Total ileocolic intussusception with rectal prolapse presenting in an adult: a case report and review of the literature

World J Emerg Surg. 2013 Sep 23;8(1):37. doi: 10.1186/1749-7922-8-37.

Abstract

Introduction: Intussusception is rarely encountered in adults, accounting for just 5% of all occurrences and 1% of bowel obstructions. In up to 90% of episodes of adult intussusceptions, operative intervention is required secondary to pathological lead points. Prior to the current report, only three cases of total ileocolic intussusception with rectal prolapse in adults have been described in the world literature, making it an important contribution to surgical knowledge. In addition to a discussion of disease etiology, this review outlines sound diagnostic and therapeutic principles in the successful management of this rare emergent surgical condition.

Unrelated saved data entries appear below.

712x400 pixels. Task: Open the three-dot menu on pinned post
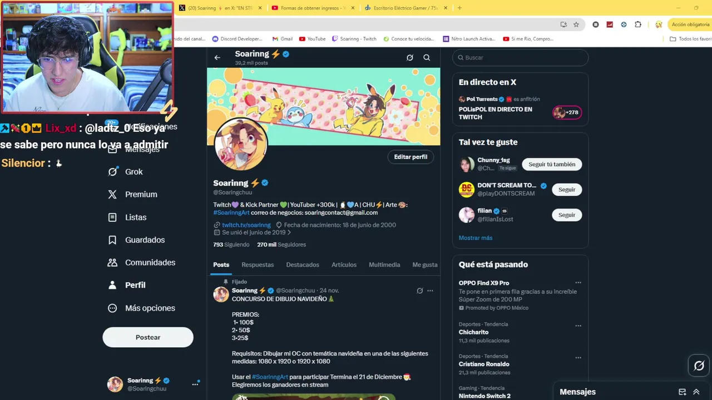(x=430, y=291)
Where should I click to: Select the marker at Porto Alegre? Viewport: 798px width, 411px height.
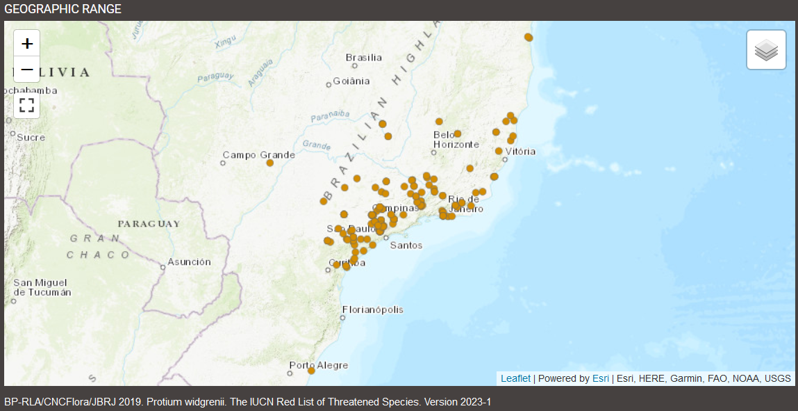pyautogui.click(x=311, y=371)
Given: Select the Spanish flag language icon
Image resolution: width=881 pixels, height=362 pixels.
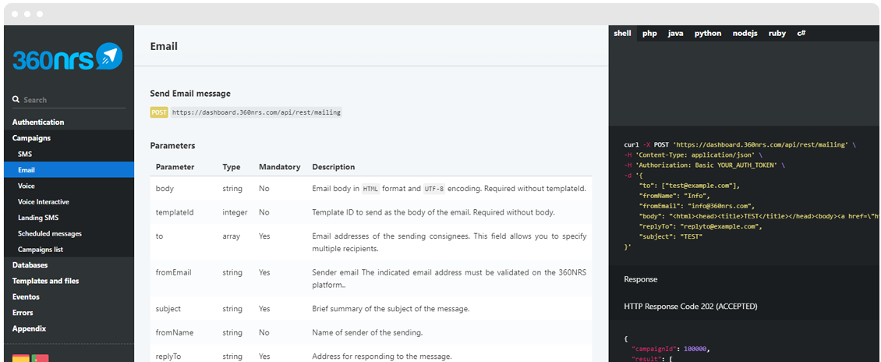Looking at the screenshot, I should 21,358.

Case presentation and literature review: In this case report, we will present a rare case of total ileocolic intussusception with rectal prolapse in a 22 year-old female without antecedent history. She had both a lead point in the cecum, as well as a highly mobile, intraperitoneal colon. Lead points have been found in only half of the reported cases, including this one. In addition, colonic laxity may enable this phenomenon, being attributed to the loss of zygosis during the embryological period, in which there is persistence of the ascending and descending mesocolons and lack of apposition to the retroperitoneum. The diagnostic work-up, operative strategy and pathological findings are discussed. The three previous cases reported in the English-language medical literature were reviewed.

Conclusions: Adult intussusception, while uncommon, may be encountered in an acute surgical setting and optimal outcomes depend on a high index of suspicion and expeditious management. Embryological divergence may contribute to the even rarer variant of total ileocolic intussusception with rectal prolapse.